Issues Involving Margin Calls
Now, margin trading, like a lot of nifty things, is great if you use it correctly. The problem is, since you're borrowing money, and the interest is constantly accumulating, margin trading should really only be used as a short-term investment tactic. Again, Investopedia: "The longer you hold an investment, the greater the return that is needed to break even. If you hold an investment on margin for a long period of time, the odds that you will make a profit are stacked against you."
This is where, if you're not the most sophisticated investor in the world, or you just don't have a strong grasp of how margin trading works, you can get in trouble. It's also where your broker or investment adviser can get in trouble. Chances are, if you've found yourself here on our site to explore margin calls, it's probably not for educational purposes alone--there are plenty of other places for that.

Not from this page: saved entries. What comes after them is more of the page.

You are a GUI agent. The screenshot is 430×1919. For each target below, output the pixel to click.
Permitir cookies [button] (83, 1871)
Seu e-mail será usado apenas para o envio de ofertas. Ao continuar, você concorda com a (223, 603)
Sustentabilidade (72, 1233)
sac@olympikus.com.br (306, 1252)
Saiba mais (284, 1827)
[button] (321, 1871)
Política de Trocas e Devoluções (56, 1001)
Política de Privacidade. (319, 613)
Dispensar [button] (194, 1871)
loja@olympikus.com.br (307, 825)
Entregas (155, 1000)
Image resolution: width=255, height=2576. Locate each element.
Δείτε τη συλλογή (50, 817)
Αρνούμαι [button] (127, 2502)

No, you probably find yourself here because something related to margin trading went badly wrong. And while there's absolutely nothing inherently illegal or shady about margin trading, as with other sophisticated financial products and arrangements, trading on the margin and margin calls can create big headaches (and losses) if misused.
Unsuitability and Margin Calls
The most common problem with trading securities on the margin and margin calls is related to unsuitability. As a general rule, unsophisticated investors or investors with low risk-tolerance should not be involved in margin trading and should be encouraged by their brokers to participate in margin trading. Nor should margin trading be used by a broker as a long-term investment tactic, for the reasons described above.